The results from the clustering provided us with many insights, although none of them came as a surprise. First, the results confirmed that homogenisation was taking place among most of the considered countries, as many of them followed the same evolution through the clusters. However, the men’s and women’s patterns were quite different, because for the men, most of the countries were included in the same cluster in the latest years, and countries from Eastern Europe not only lagged behind with respect to Cluster 5 but also did not show signs of a recovering process. The women’s situation was a bit different because of the homogeneity of the Northern, Western and Southern European countries, and the extra-European ones were less pronounced (Denmark, the United Kingdom, the United States and East Germany did not reach the highest longevity cluster). However, the Central and Eastern European countries looked much closer like their precursors. The difference between the men’s and women’s data was also characterized by the higher importance that premature mortality had for the former. Therefore, if the longevity of Eastern European men was still stagnating, that is partly attributable to the premature mortality, which is notably high in that area. The results also clearly show the stagnation periods that Denmark and the United States underwent at different times, which was much more visible in the women’s data. This stagnation prevented these two countries from joining the highest longevity group. Considering the latest evolution of United States longevity (Woolf & Schoomaker, 2019), the lag is going to persist (or even increase) for this country, while Denmark seems to be catching up, as can also be seen from Fig. 6.

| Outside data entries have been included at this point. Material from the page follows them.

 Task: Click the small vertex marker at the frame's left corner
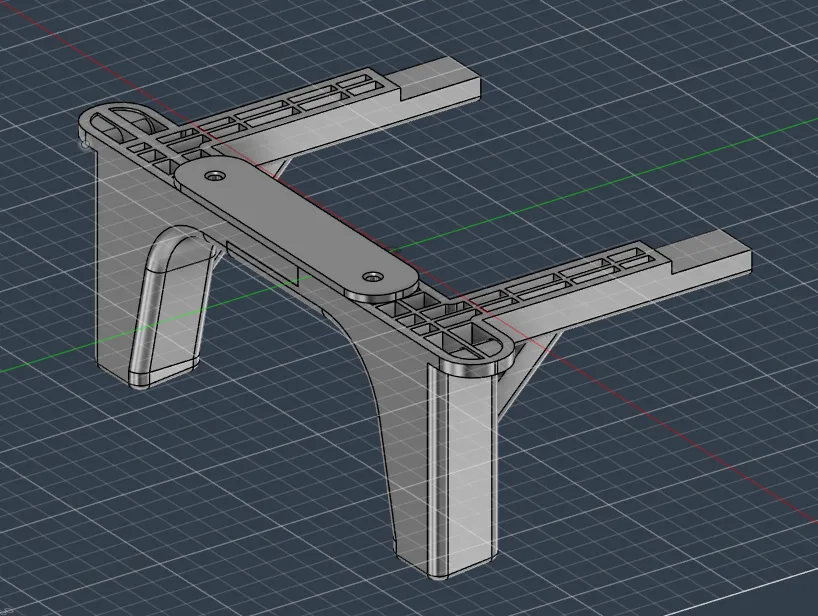pos(85,144)
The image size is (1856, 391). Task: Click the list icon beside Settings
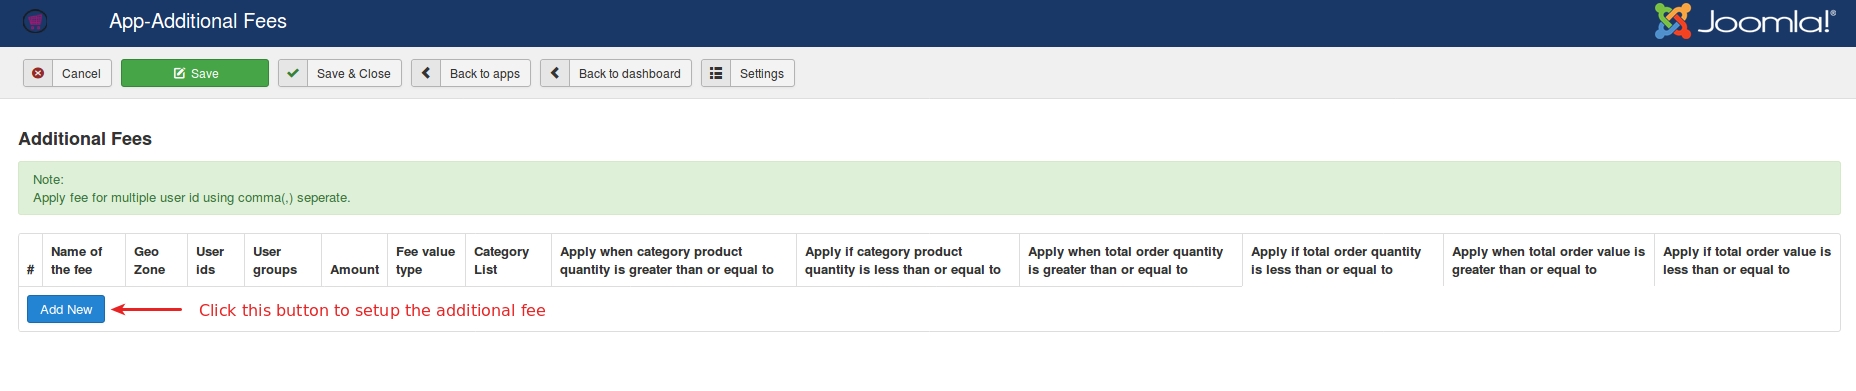716,73
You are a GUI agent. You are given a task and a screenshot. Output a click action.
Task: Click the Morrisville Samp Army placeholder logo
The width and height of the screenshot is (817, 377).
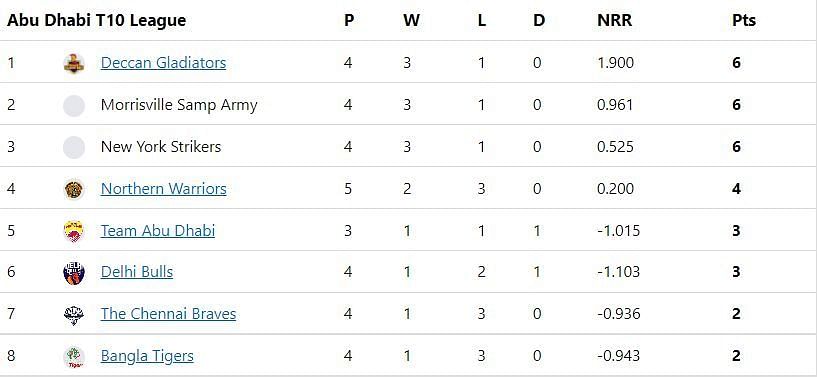coord(74,106)
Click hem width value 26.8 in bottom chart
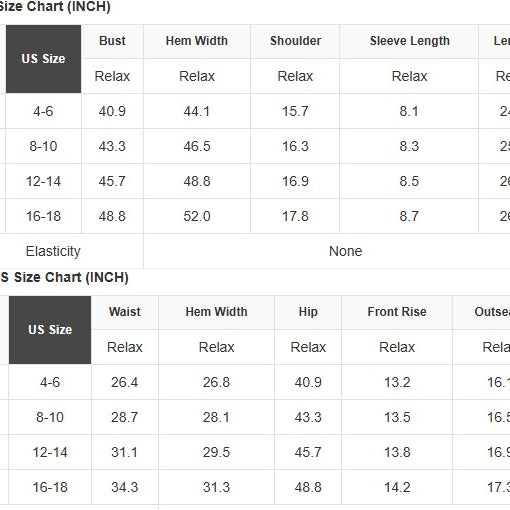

This work, however, was also meant to show the potential of functional data analysis demographic studies, in which the leading forces of population growth (fertility, mortality and migration) are often measured in terms of age-specific rates or probabilities that reveal several components. Thus, similar analyses can be implemented on fertility and migration age patterns. Moreover, FDA allows other kinds of analyses: regression (both on scalar and functional covariates) and hypothesis testing. Therefore, we advocate an increasing implementation of such an approach to population studies. For example, we suggest that a further evolution of this work could consider the time dependence of curves in the same countries. Here, every year has been considered independently, and the time evolution of countries has been analyzed by inspecting when each country had moved from one cluster to another. Another approach could be that of combining a time-series approach (for instance, by means of a vector autoregressive model) with the functional approach presented here. In this way, countries can be clustered in terms of the evolution of their curves.